6. Il résulte de l'instruction qu'une proposition de rectification datée du 16 décembre 2013 portant notamment sur l'impôt sur le revenu et les contributions sociales établis au titre de l'exercice 2010 a été adressée, par pli recommandé avec avis de réception, à M. et Mme F.... Ce pli n'ayant pu être remis, ils ont été avisés le 19 décembre 2013 de la mise en instance de ce pli, lequel leur a été effectivement remis le 2 janvier 2014. Ainsi qu'il a été dit, c'est la date de vaine présentation du pli à l'adresse du contribuable qui doit être retenue comme date d'interruption de la prescription. Au surplus, cette proposition de rectification leur a également été signifiée par voie d'huissier à leur domicile le 30 décembre 2013, sans qu'il ne résulte de l'instruction que cette signification ait été entachée d'irrégularités faisant obstacle à ce que sa date soit établie. M. et Mme F... ne sont ainsi pas fondés à soutenir que l'impôt sur le revenu était prescrit à la date à laquelle il a été mis en recouvrement.

En ce qui concerne l'imposition dans la catégorie des bénéfices non commerciaux :

7. En premier lieu, aux termes de l'article 92 du code général des impôts : " 1. Sont considérés comme provenant de l'exercice d'une profession non commerciale ou comme revenus assimilés aux bénéfices non commerciaux, les bénéfices des professions libérales, des charges et offices dont les titulaires n'ont pas la qualité de commerçants et de toutes occupations, exploitations lucratives et sources de profits ne se rattachant pas à une autre catégorie de bénéfices ou de revenus (...) ". Il appartient à l'administration, lorsqu'elle entend fonder une imposition sur les dispositions de cet article, en dehors de toute procédure de taxation d'office, d'établir que les sommes réintégrées dans les bases imposables du contribuable constituent des revenus. Dans ce cadre, il incombe au juge de l'impôt d'apprécier si l'administration établit la nature de revenus des sommes en cause, compte tenu des éléments de preuve qu'elle présente et, le cas échéant, des éléments que lui soumet le contribuable qui soutient que les sommes en litige ne présentent pas la nature de revenus ou relèvent d'une autre catégorie d'imposition et de ceux que l'administration lui oppose alors en vue d'établir, par tout autre moyen complémentaire, le bien-fondé de l'imposition.

8. Il résulte de l'instruction que, pour soumettre à l'impôt sur le revenu la somme de 1 200 000 euros perçue par M. F..., l'administration s'est fondée sur les termes de la sentence arbitrale du 6 novembre 2009, que les contribuables lui ont remise à l'occasion de l'examen contradictoire de situation fiscale personnelle.
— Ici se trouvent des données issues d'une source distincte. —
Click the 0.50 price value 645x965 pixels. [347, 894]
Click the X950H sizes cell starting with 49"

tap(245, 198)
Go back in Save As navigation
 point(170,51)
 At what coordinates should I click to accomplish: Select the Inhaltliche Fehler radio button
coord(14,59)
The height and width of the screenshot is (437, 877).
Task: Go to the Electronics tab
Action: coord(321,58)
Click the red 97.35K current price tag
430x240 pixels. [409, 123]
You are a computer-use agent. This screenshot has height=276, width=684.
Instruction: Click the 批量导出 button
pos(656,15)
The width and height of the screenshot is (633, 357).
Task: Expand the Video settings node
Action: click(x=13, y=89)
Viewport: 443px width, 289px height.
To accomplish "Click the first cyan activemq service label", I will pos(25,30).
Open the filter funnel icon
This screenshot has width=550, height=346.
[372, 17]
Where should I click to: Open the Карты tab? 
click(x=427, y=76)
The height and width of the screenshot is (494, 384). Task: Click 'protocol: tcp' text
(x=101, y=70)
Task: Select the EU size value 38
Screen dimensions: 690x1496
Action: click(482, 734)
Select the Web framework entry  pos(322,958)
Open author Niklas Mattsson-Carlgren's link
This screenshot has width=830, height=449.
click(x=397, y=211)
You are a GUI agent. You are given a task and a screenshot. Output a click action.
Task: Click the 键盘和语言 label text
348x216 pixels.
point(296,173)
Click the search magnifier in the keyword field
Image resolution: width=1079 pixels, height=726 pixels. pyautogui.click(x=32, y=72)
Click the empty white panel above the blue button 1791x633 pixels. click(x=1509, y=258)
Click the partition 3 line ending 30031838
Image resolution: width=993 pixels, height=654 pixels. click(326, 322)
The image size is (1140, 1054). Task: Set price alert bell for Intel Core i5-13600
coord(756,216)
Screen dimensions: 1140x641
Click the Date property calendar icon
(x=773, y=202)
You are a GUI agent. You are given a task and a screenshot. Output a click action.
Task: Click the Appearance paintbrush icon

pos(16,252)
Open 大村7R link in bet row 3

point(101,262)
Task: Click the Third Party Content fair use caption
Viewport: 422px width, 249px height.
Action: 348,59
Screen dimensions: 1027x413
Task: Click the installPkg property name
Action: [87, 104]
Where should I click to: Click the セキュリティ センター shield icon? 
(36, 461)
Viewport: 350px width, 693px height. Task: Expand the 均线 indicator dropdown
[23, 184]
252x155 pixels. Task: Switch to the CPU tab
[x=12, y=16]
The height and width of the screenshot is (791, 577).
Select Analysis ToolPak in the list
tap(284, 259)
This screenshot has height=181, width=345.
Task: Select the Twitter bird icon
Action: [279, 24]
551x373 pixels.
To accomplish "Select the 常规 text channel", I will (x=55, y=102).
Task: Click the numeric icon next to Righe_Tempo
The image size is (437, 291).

Selon cette sentence arbitrale, la SNC Groupe Bernard B... (GBT) est condamnée à verser à M. F... une somme de 1 200 000 euros " au titre d'indemnité pour gestion d'affaire ", et une somme de 320 000 euros à titre de remboursement de frais. L'indemnité de 1 200 000 euros allouée à M. F... est motivée par le fait qu'il a coopéré avec les conseils de M. B... en vue de la mise au point d'une stratégie d'accompagnement supplétive aux actions judiciaires engagées par ces derniers, en effectuant notamment des recherches et des interventions auprès de différentes instances et interlocuteurs, ce, durant douze années, et que son intervention, notamment dans le cadre d'une procédure de " discovery " engagée aux Etats-Unis, a permis la communication d'une pièce essentielle pour le résultat favorable finalement obtenu par la SNC GBT. Aux termes de la sentence arbitrale en cause, M. F... est " effectivement intervenu en qualité de gérant d'affaire en faveur des intérêts de la SNC GBT " et " a participé efficacement aux résultats obtenus ". La somme en litige correspond ainsi à la rémunération de démarches et diligences, renouvelées pendant plusieurs années et ayant participé à l'obtention de résultats profitables pour l'auteur de la rémunération et son montant a été déterminée en fonction de la durée au cours de laquelle M. F... a apporté son concours, de l'utilité de ce concours et de l'importance de l'avantage qui en est résulté pour la société GBT. La seule circonstance que cette source de profit, qui n'est pas, par nature insusceptible de se renouveler, a été occasionnelle et que son paiement est intervenu en une seule fois ne fait pas obstacle à la qualification de bénéfice non commercial, le revenu en cause n'étant par ailleurs rattachable à aucune autre catégorie. Il suit de là que c'est à bon droit que l'administration a considéré que le profit ainsi réalisé par M. F... constituait un revenu et l'a imposé dans la catégorie des bénéfices non commerciaux, au titre de l'année 2010.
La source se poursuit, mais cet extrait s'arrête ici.